一般情况下，均相成核只存在于纯净水中，在低温生物医学领域，一般具备异相成核的条件[34]。冰成核剂在较高的零下温度提前诱发了异相成核，但是使用冰成核剂有一个缺点，即使可以在较高的温度下诱发成核，也无法控制在特定温度下成核，这不利于研究植冰温度对细胞存活率的影响。

3 通过电极头诱发成核

直接电冻结的方法是一种外部冷冻方法，它是将溶液冷却到所需的较高的零下温度，打开电源，在电极两端施加一定的电流脉冲，促进浸在电极里的溶液成核，并进一步结晶。1951年RAU[35]首次报道了施加在金属电极上的高压可以在过冷水中引起成核。此后的研究主要集中在电流强度、电极头材料的选择以及电极端口的设置[36-37]。对于直接电冻结装置虽然能允许许多样品的冰核化过程。但是，无论是细胞还是生物组织的低温保存，通常会在溶液中加入适量浓度的低温保护剂，而低温保护剂的添加会抑制电极成核,并且大量赋形剂像盐类物质，它的存在会抑制冰核。为了避免这种抑制作用，间接电冻结装置代替了直接电冻结装置，该装置通过高压电脉冲引发单独体积的纯水中诱导成核，生长的冰晶在通过狭窄的管子导入样品引发样品成核，该装置能实现独立于样品成分的冰核生成。PETERSEN等[7]首次将电极冻结应用在低温生物学中，该装置易于处理，成核效果好。与直接电冻结装置相比，这种设计使通过电极成核的冰晶独立于要保存的溶液，避免了溶液中添加剂对电极成核的影响，成核温度要比直接电冻结更高，但是只允许相同条件下冷冻8个样品。SPINDLER等[38]利用该电冻结装置成功诱导了人肺内皮细胞成核，得出在较高的成核温度下，可以大大降低低温保护剂的浓度，减小细胞低温保存中的损伤。

4 通过摇晃、振动和超声波等形式诱发成核

过冷液体中摇晃、振动以及超声波等形式都会诱发成核。针对超声波空化现象引起的空化冷冻成核的研究有3种理论模型：1）HICKLING[39]认为在空化气泡破裂的最后阶段会发生大于1 GPa的压力，由于气泡附近冰团的聚集，从而增加水的平衡冻结温度并导致冰成核；2）HUNT等[40]认为空化气泡破裂的负压会增加水的平衡冻结温度并导致成核；3）CHOW等[41]认为当空化气泡产生剧烈的循环运动，气体进出气泡以及周围的流体中形成强涡流时都会形成微流，微流可以增强伴随冷冻过程的传热和传质过程，溶液达到一定过冷度，可能会触发成核。上述3种理论模型中，空化气泡在冰的成核中起着重要的作用。

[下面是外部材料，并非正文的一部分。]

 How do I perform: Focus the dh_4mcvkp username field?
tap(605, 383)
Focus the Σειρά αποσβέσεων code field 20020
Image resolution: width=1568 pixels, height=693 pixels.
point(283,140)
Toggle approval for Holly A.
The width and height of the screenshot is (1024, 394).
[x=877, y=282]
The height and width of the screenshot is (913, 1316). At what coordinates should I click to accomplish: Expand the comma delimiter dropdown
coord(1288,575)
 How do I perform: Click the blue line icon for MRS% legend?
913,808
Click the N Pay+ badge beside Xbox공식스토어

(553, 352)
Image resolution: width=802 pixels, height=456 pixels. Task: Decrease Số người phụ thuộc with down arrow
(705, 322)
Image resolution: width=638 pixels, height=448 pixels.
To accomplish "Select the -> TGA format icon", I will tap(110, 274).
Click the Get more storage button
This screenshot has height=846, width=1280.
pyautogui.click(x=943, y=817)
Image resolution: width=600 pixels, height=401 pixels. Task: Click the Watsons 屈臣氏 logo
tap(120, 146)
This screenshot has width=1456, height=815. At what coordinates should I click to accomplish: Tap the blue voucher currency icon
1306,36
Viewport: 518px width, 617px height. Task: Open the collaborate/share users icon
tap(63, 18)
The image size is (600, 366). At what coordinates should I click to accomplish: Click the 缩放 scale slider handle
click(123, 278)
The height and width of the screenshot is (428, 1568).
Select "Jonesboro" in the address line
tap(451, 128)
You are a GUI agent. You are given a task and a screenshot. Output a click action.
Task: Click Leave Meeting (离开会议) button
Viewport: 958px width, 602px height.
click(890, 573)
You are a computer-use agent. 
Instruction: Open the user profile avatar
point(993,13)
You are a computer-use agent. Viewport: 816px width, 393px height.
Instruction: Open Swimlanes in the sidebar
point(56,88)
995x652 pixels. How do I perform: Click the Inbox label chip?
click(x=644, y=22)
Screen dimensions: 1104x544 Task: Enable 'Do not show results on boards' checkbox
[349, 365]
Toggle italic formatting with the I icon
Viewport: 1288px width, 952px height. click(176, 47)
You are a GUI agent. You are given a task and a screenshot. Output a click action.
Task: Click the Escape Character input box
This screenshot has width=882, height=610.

目前已经将超声波成核应用于新鲜食品的冷冻保存，冰淇淋制造，珍贵食品、维生素和营养物的保存，药物、疫苗的冷冻浓缩和冷冻干燥过程等。在低温生物医学领域，超声波植冰技术也有潜在的应用，超声波植冰技术可以被确定用来药物冻干，减少蛋白质冻干过程中的时间，并且可获得较高的酶活性[42-44]。关于超声波植冰技术机理的研究众说纷纭，其中就第一种理论模型的证明居多。SACLIER等[45]通过引入额外的动力学表达式来表达由于超声辐射引起的成核机理，提出了利用超声模拟冷却结晶过程的模型，该机制认为，空化气泡分裂的最后阶段出现的极高压力会增加水的平衡冻结温度，从而增加过冷度，而过冷度是冰核化的驱动力[46]，这与第1种理论模型一致[47]。ZHANG等[48]认为不能仅通过常规模型来解释传统模型中空化气泡的破裂触发了冰的成核作用，液体中大小不同气泡分布的水不能代替空化气泡。空化气泡引起的多次成核事件已经被研究的很多，但是对单个成核的详细观察少有研究，OHSAKA等[49]发现了一种技术，可以产生1个单一气泡，并且可以维持较长的时间。他观察到在过冷水中空化气泡可以引起冰成核。该研究也证明了成核是由于气泡破裂相关的高压脉冲引起的凝固点移动造成的。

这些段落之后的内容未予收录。